In un paese in cui circa il 30 per cento della popolazione vive sotto la soglia della povertà la mancanza del grano rischia non solo di far patire la fame a milioni di persone ma anche di scatenare forti ondate di proteste, spesso represse dai servizi di sicurezza egiziani.

Per questo al Sisi ha iniziato a guardarsi intorno per rafforzare i rapporti commerciali e attirare ulteriori investimenti dai paesi del Golfo Persico. Ne è prova il viaggio dello scorso 8 marzo, quando al Sisi è volato a Riyadh, dove ha incontrato il principe ereditario saudita Mohammed bin Salman.

Il 22 marzo, a Sharm el Sheikh, il presidente egiziano ha invece ospitato un meeting a sorpresa con il principe ereditario di Abu Dhabi, Mohammed bin Zayed, e il primo ministro israeliano Naftali Bennett, tra i leader più attivi nei negoziati tra il governo russo e quello ucraino.

Tre giorni più tardi, il 25 marzo, al Sisi si è recato in Giordania in visita al re Abdullah II insieme al primo ministro iracheno, Mustafa al Kadhimi, e, di nuovo, il principe ereditario di Abu Dhabi, Mohammed bin Zayed al Nahyan.

L’ultimo incontro diplomatico è quello che si è tenuto nelle giornate del 27 e 28 marzo, uno dei più importanti summit che si sono tenuti in medioriente negli ultimi anni. Si sono seduti allo stesso tavolo i ministri degli Esteri di Egitto, Emirati Arabi Uniti, Bahrain e Marocco che hanno discusso con il segretario di Stato americano, Antony Blinken, alla presenza del premier israeliano Naftali Bennett.

Diversi sono i dossier delicati trattati durante l’incontro, dalla guerra in Ucraina, alla risoluzione delle crisi energetica e alimentare che ne conseguono.

Gli Stati Uniti

I rapporti tra l’Egitto e la Casa Bianca sono mutati con il cambio di presidenza. Il presidente al Sisi godeva di ottimi rapporti con l’ex presidente degli Stati Uniti, Donald Trump, visto il poco peso dato da parte del repubblicano alla causa dei diritti umani nel paese. La situazione è diversa con Joe Biden, che più volte ha chiesto al generale egiziano di allentare la repressione a danno di attivisti, giornalisti e manifestanti. Recentemente il Congresso americano ha cancellato un aiuto militare dal valore di 130 milioni da consegnare all’Egitto, proprio per via dello status dei diritti umani nel paese. 

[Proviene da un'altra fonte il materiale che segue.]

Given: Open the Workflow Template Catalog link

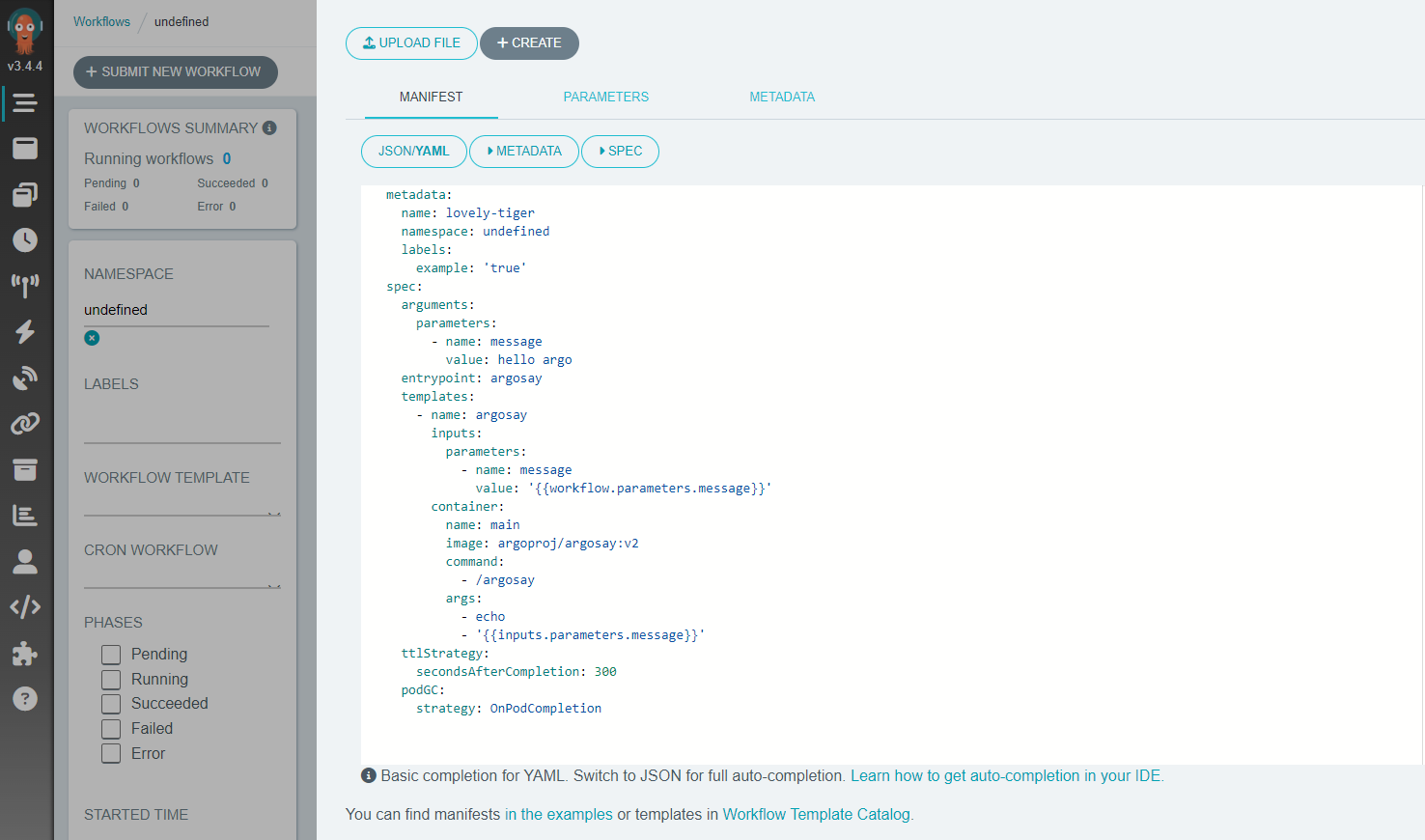Looking at the screenshot, I should 816,814.
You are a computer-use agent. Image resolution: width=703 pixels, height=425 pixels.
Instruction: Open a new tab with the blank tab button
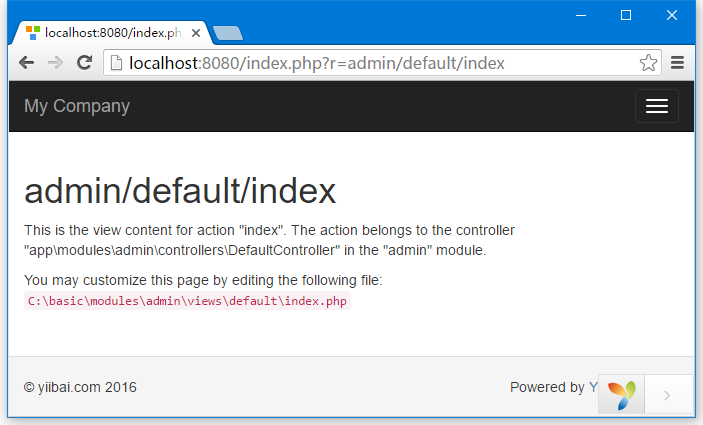[x=228, y=33]
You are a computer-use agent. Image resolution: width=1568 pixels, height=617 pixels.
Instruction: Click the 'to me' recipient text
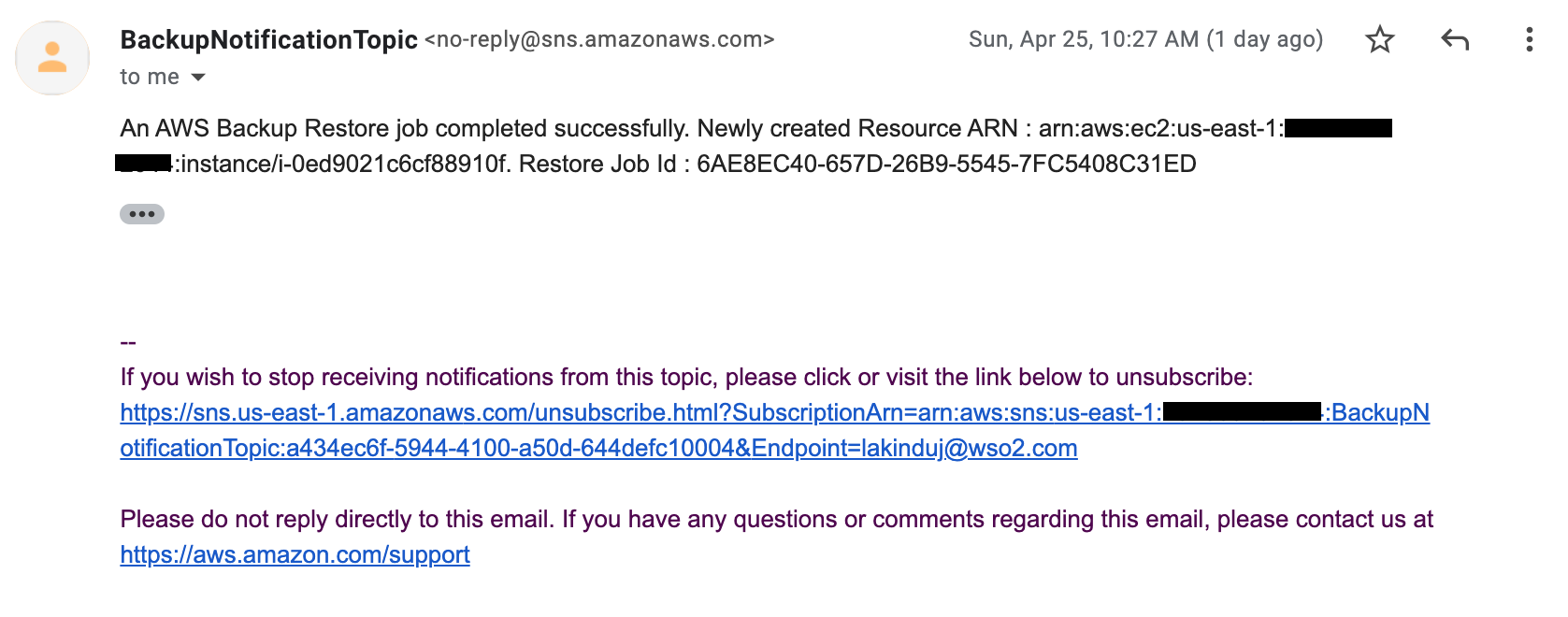pos(150,77)

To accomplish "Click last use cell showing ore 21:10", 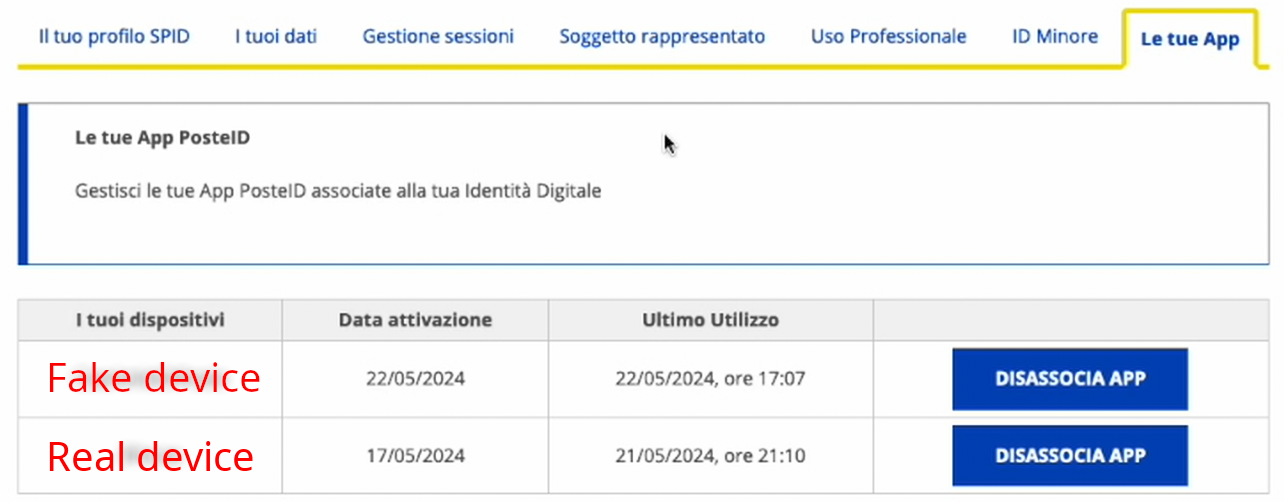I will click(x=710, y=456).
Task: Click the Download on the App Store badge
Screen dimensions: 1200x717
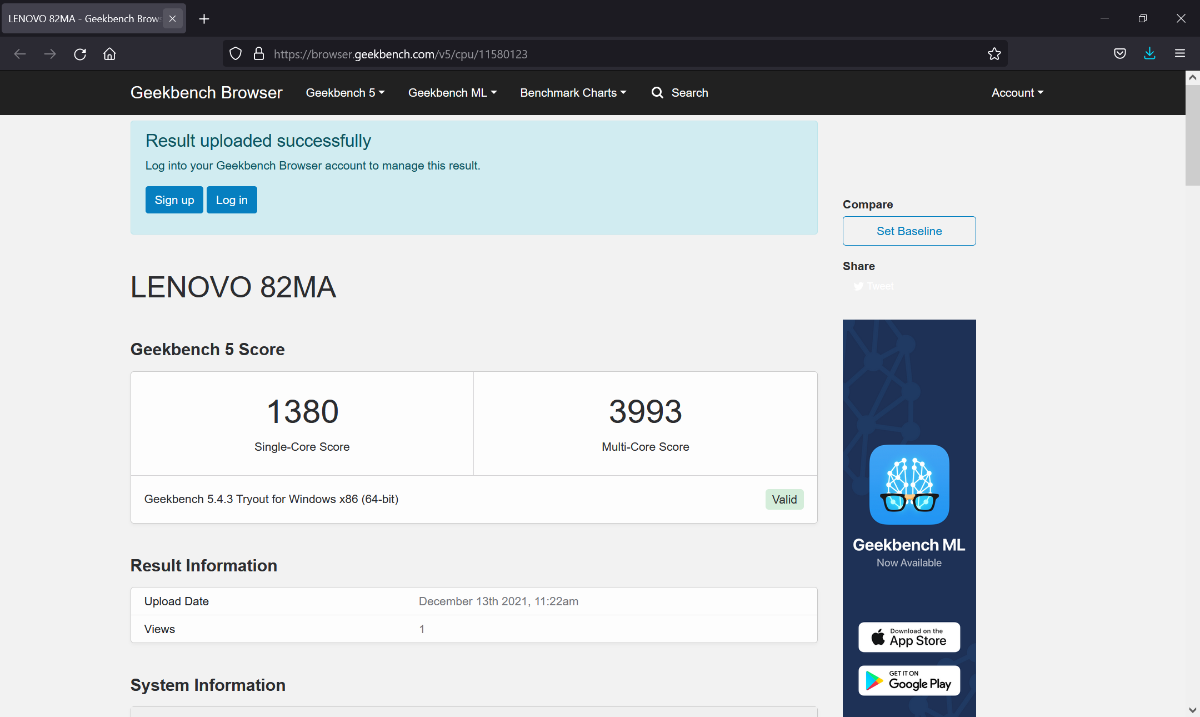Action: tap(909, 637)
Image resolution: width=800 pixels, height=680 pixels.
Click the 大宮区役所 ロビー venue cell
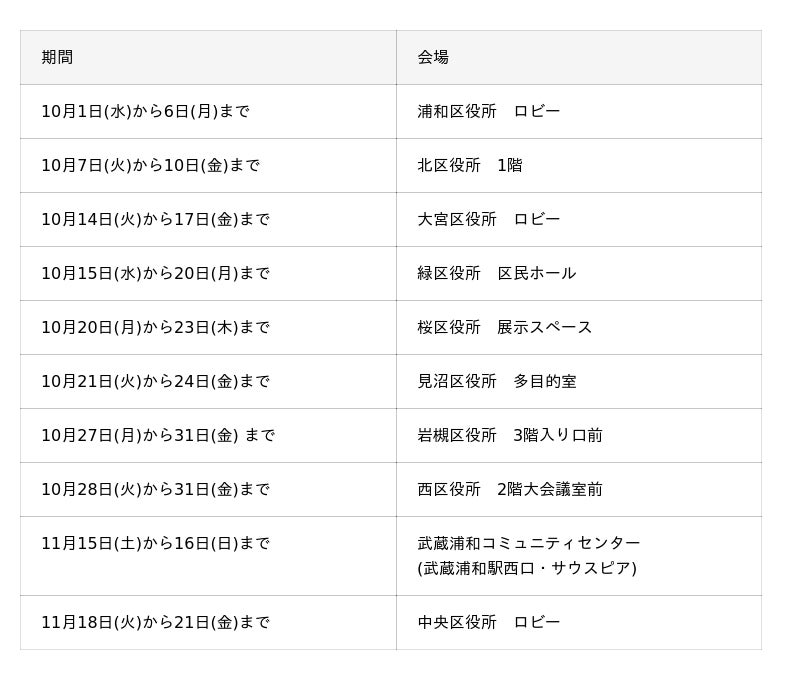[x=488, y=219]
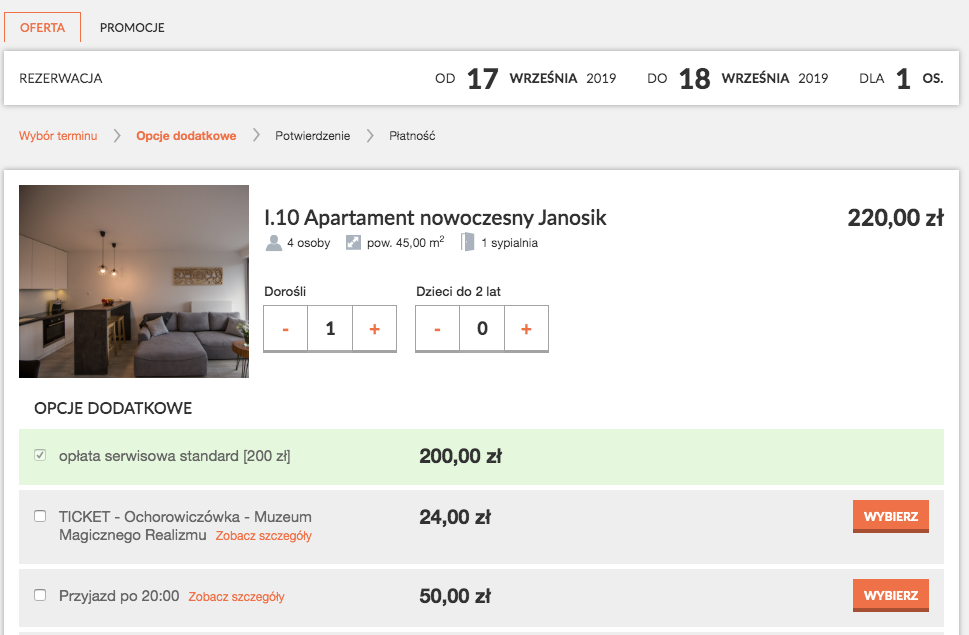Decrease the Dorośli count with minus
The image size is (969, 635).
point(285,328)
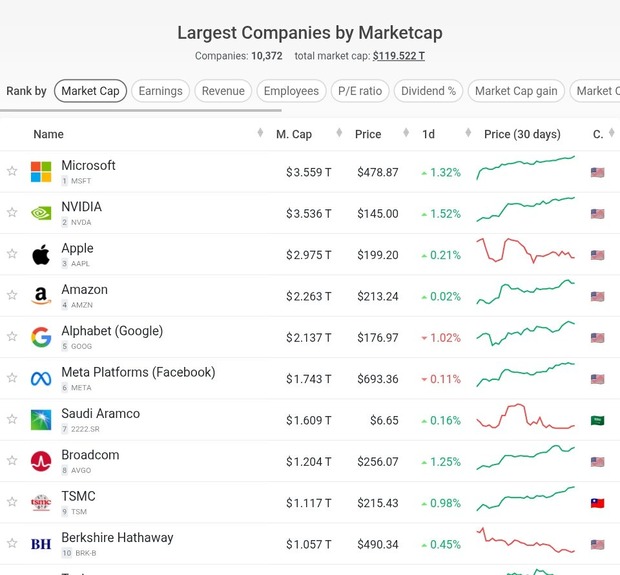Toggle favorite star for TSMC

pyautogui.click(x=12, y=503)
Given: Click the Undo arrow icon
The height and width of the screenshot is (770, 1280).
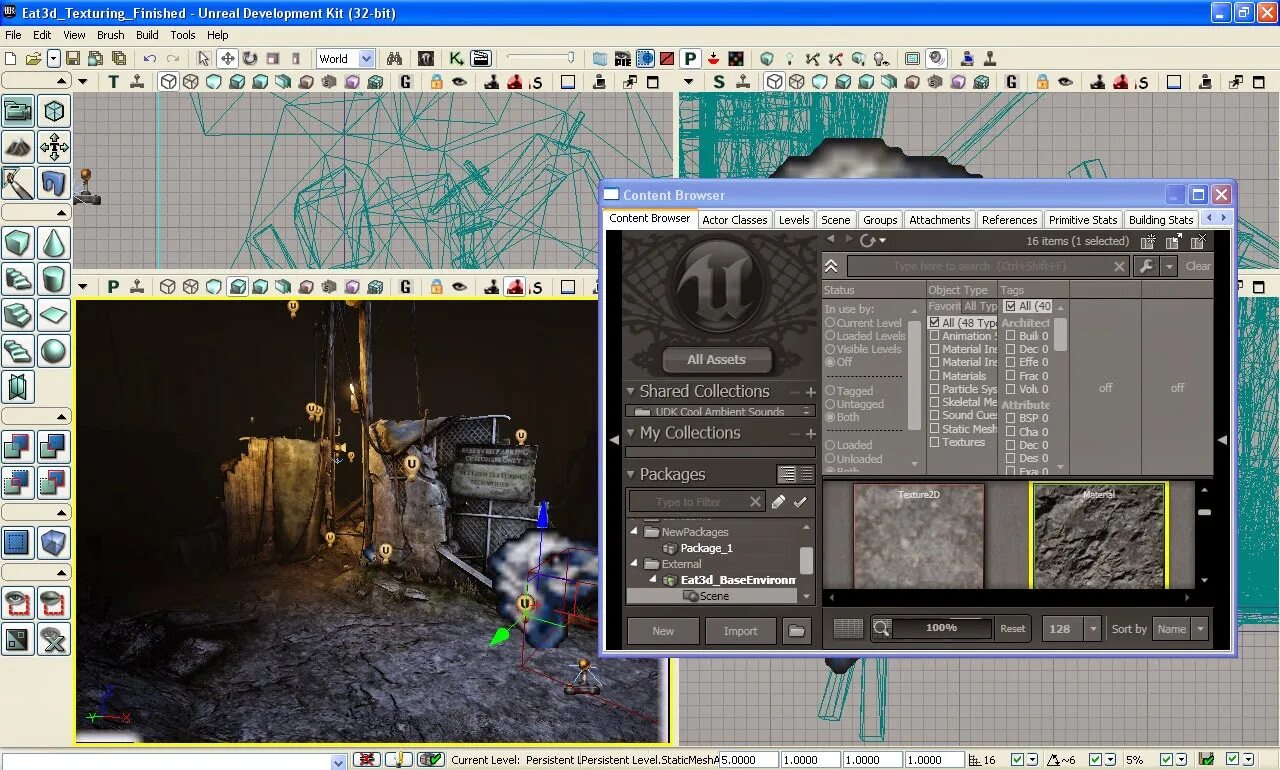Looking at the screenshot, I should (x=148, y=58).
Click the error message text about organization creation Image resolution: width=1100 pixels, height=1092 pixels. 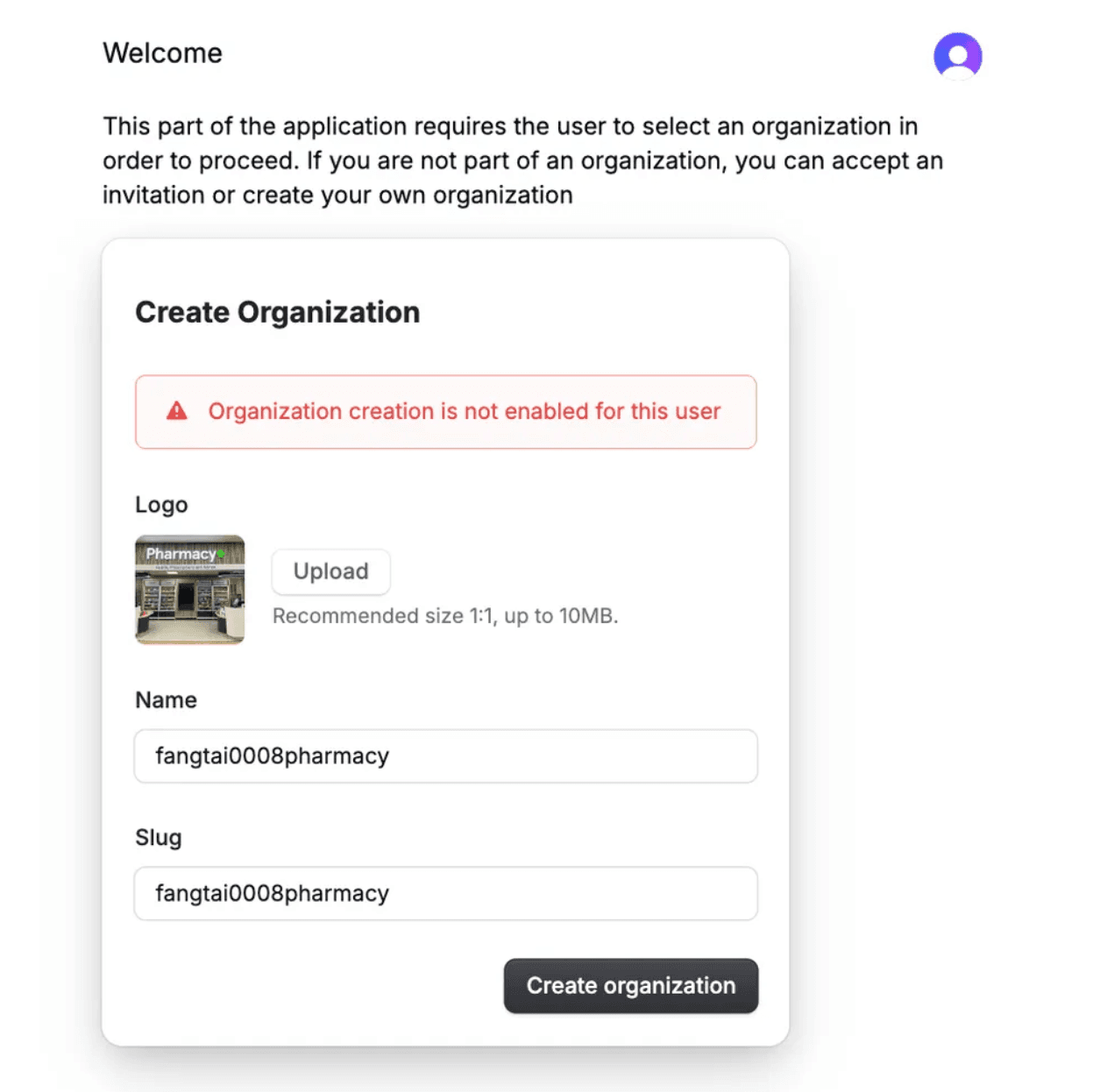[x=464, y=411]
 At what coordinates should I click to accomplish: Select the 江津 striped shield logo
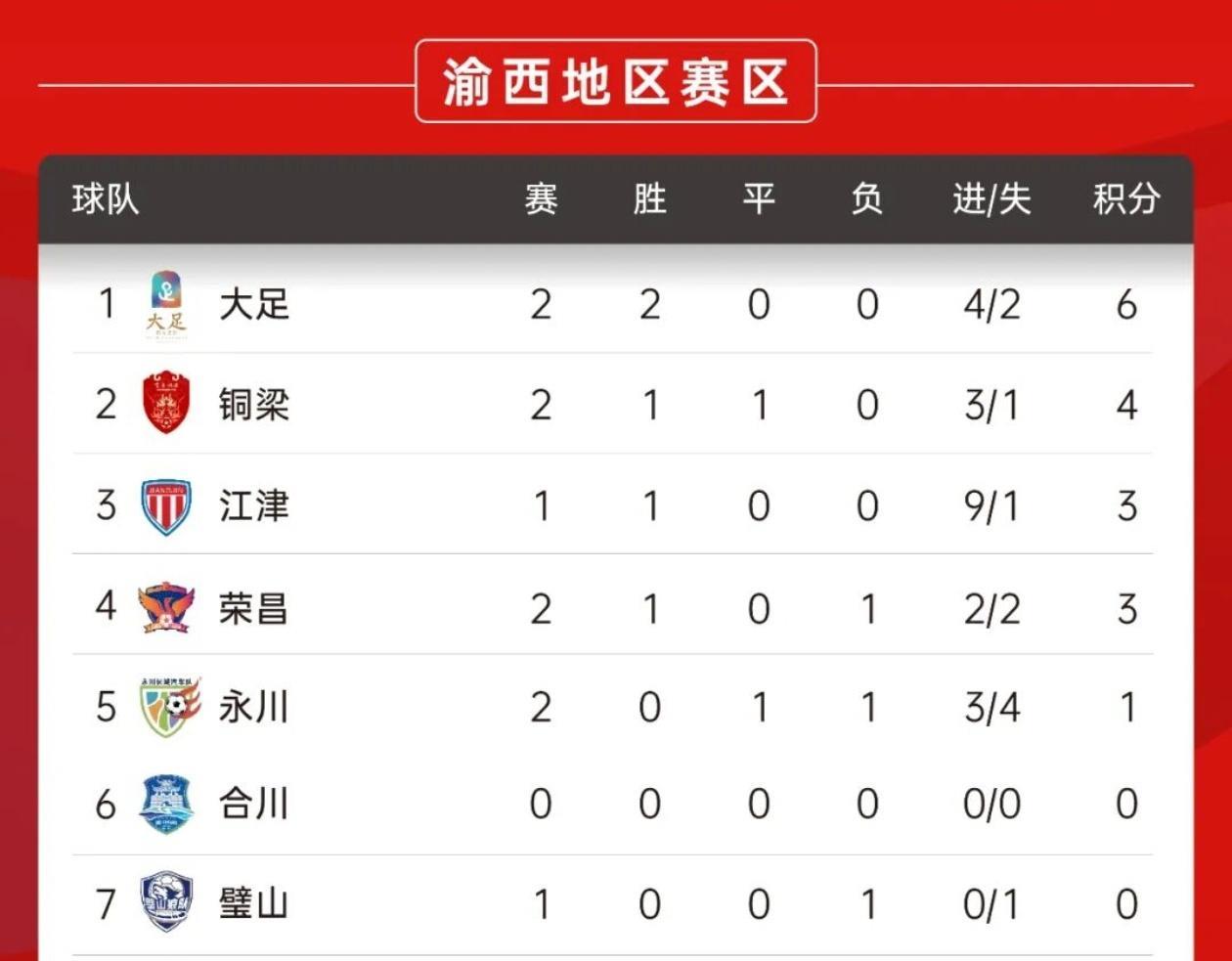(166, 506)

Putin, invece, non ha mai chiesto conto ad al Sisi dei giornalisti e attivisti finiti nelle sue carceri e ha visto in lui un alleato chiave nel Nord Africa. Lo scorso dicembre i due presidenti hanno avuto un colloquio telefonico per trovare una strategia coordinata in Libia. L’obiettivo è quello di combattere le milizie che non sono sotto la loro sfera di influenza e porre fine alle interferenze straniere illegali negli affari libici.

L’energia

La crisi alimentare causata dalla guerra in Ucraina ha spinto il presidente al Sisi a rivolgersi nuovamente al Fondo monetario internazionale per la terza volta dal 2016.

Ma sul lato energetico al Sisi può puntare ad aumentare la sua produzione di gas contando sul grande giacimento di Zohr nel Mediterraneo gestito tra gli altri da Eni (50 per cento) e Rosneft (30 per cento), colpita dalle sanzioni occidentali. Tra la centrale nucleare costruira da Rosatom e il gas estratto da Rosneft, il presidente egiziano si trova in una posizione scomoda e ha paura che le sanzioni occidentali possano avere ripercussioni economiche non indifferenti.

Proprio per questo la Conferenza sul clima delle Nazioni unite (Cop27) che si terrà in Egitto il prossimo novembre è un evento diplomatico di primaria importanza per l’Egitto, che intende valorizzare al massimo le sue risorse energetiche in un periodo in cui la guerra rischia di posticipare il processo di transizione ecologica mondiale.